## WORK INSTRUCTIONS
Write out each line of the entries exactly, starting at the first and finishing with the line that contains "Lorena Lima (23, 113)".

## EXERCISE DATA
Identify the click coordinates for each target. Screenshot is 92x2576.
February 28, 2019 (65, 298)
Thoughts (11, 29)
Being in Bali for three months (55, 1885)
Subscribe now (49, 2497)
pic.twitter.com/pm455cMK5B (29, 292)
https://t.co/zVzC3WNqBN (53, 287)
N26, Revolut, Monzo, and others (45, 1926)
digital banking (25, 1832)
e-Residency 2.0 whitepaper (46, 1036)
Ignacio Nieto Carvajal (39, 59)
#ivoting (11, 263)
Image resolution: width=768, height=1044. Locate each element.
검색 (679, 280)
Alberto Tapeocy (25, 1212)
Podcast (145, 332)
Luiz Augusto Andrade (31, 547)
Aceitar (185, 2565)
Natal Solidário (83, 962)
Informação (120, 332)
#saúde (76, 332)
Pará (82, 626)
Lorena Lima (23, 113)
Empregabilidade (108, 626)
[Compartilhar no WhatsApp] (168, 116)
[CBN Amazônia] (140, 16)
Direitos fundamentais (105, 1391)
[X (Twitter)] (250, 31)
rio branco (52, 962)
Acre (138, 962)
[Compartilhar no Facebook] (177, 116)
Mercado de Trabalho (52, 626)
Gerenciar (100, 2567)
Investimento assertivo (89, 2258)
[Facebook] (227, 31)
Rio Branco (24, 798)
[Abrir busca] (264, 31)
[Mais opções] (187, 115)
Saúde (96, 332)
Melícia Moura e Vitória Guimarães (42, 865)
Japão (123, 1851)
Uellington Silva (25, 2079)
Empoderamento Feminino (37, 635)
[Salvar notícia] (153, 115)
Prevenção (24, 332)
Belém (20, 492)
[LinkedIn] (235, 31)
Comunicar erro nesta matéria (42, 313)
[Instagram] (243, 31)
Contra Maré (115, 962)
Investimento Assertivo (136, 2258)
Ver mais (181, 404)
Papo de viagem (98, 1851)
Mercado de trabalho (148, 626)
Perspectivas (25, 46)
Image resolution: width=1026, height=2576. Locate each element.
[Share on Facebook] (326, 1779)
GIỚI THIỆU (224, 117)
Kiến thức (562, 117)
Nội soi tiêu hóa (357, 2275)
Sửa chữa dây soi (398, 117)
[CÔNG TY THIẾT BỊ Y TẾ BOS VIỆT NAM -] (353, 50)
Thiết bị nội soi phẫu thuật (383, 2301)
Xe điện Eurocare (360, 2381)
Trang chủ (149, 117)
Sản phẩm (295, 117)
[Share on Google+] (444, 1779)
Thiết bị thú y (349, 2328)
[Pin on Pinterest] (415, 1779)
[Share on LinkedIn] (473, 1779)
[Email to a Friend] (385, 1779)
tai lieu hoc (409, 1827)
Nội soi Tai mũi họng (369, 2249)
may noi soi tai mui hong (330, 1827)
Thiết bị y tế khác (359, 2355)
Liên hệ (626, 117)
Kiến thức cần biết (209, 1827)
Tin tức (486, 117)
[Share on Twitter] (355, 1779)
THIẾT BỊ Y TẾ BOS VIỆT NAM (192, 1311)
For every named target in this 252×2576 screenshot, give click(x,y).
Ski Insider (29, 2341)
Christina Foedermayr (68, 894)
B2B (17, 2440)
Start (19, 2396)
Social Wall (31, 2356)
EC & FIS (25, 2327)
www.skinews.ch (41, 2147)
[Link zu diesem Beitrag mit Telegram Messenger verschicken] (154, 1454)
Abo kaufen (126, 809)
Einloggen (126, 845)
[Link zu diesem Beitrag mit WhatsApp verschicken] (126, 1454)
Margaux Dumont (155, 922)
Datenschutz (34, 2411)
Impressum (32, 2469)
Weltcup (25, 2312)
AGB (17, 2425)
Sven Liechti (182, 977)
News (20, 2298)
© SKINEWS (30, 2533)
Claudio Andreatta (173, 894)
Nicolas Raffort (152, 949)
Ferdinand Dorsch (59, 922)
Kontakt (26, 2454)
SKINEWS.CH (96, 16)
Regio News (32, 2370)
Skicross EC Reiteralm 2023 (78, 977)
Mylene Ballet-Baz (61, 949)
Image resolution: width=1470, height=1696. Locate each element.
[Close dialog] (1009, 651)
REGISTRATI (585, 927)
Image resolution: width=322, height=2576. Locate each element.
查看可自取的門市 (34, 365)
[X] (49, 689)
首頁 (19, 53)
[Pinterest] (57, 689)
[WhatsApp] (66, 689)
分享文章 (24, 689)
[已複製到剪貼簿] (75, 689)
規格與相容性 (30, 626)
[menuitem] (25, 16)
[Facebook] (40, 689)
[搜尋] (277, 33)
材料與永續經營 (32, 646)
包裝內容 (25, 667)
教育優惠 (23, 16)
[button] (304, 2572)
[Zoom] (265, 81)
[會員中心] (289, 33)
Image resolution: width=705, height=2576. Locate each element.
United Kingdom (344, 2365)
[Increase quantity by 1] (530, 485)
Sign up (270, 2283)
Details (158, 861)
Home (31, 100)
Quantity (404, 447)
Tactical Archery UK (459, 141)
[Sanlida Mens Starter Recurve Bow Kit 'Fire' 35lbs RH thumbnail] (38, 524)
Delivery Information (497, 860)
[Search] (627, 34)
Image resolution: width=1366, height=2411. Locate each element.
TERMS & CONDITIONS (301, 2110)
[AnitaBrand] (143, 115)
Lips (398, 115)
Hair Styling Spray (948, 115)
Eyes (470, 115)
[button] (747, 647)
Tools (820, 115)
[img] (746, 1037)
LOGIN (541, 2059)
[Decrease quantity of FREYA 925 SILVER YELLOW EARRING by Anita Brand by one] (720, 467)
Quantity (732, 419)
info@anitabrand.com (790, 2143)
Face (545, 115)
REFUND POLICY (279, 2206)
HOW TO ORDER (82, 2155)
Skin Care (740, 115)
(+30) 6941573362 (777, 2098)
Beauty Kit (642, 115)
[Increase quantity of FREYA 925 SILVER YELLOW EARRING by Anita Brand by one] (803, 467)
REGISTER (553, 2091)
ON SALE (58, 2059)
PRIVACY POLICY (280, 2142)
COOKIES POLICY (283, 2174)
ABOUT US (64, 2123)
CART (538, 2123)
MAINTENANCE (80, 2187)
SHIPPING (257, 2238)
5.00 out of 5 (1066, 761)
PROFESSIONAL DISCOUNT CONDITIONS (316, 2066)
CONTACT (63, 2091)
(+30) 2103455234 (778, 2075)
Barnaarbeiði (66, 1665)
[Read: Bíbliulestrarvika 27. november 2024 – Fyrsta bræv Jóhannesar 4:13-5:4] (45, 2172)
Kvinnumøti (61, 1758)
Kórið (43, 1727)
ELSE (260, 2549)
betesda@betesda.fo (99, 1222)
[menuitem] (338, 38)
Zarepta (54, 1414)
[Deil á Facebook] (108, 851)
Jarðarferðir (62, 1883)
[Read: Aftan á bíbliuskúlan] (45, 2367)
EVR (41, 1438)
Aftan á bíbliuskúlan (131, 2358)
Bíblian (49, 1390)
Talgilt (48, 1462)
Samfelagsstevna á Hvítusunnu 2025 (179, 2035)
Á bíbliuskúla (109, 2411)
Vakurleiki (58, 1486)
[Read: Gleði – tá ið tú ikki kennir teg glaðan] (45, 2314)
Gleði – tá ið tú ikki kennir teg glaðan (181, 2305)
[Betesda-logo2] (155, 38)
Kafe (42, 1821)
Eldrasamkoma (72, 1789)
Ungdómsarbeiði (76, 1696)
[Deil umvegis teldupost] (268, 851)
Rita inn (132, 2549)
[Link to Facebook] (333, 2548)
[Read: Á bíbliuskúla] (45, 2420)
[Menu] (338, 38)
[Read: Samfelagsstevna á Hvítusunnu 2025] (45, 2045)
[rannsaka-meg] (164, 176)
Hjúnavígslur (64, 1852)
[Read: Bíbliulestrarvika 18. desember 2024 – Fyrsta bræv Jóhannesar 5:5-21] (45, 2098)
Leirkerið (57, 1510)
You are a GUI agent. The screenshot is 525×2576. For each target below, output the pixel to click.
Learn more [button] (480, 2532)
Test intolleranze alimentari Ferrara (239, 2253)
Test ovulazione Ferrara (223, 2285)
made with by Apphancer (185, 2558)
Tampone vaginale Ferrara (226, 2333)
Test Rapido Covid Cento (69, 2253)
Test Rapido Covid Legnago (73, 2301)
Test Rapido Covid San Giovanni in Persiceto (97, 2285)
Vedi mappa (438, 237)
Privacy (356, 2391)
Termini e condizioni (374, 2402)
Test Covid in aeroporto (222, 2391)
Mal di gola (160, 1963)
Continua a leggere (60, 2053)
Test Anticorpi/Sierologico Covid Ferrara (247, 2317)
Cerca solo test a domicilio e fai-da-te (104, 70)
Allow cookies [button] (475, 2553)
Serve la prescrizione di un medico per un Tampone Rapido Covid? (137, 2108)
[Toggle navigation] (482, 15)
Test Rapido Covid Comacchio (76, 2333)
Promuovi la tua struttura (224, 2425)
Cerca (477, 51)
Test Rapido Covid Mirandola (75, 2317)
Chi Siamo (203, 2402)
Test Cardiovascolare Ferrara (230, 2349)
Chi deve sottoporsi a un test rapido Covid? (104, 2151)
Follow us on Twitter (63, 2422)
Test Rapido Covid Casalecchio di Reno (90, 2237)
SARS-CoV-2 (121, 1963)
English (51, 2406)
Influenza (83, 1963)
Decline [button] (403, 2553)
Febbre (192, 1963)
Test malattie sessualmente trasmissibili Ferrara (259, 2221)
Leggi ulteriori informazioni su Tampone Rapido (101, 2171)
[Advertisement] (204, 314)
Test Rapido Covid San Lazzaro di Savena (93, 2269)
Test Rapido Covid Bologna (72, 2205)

## FINISHED EXERCISE
Identify the click coordinates for each target. Screenshot is 92x2576.
February 28, 2019 (65, 298)
Thoughts (11, 29)
Being in Bali for three months (55, 1885)
Subscribe now (49, 2497)
pic.twitter.com/pm455cMK5B (29, 292)
https://t.co/zVzC3WNqBN (53, 287)
N26, Revolut, Monzo, and others (45, 1926)
digital banking (25, 1832)
e-Residency 2.0 whitepaper (46, 1036)
Ignacio Nieto Carvajal (39, 59)
#ivoting (11, 263)
Image resolution: width=768, height=1044. Locate each element.
검색 (679, 280)
Alberto Tapeocy (25, 1212)
Podcast (145, 332)
Luiz Augusto Andrade (31, 547)
Aceitar (185, 2565)
Natal Solidário (83, 962)
Informação (120, 332)
#saúde (76, 332)
Pará (82, 626)
Lorena Lima (23, 113)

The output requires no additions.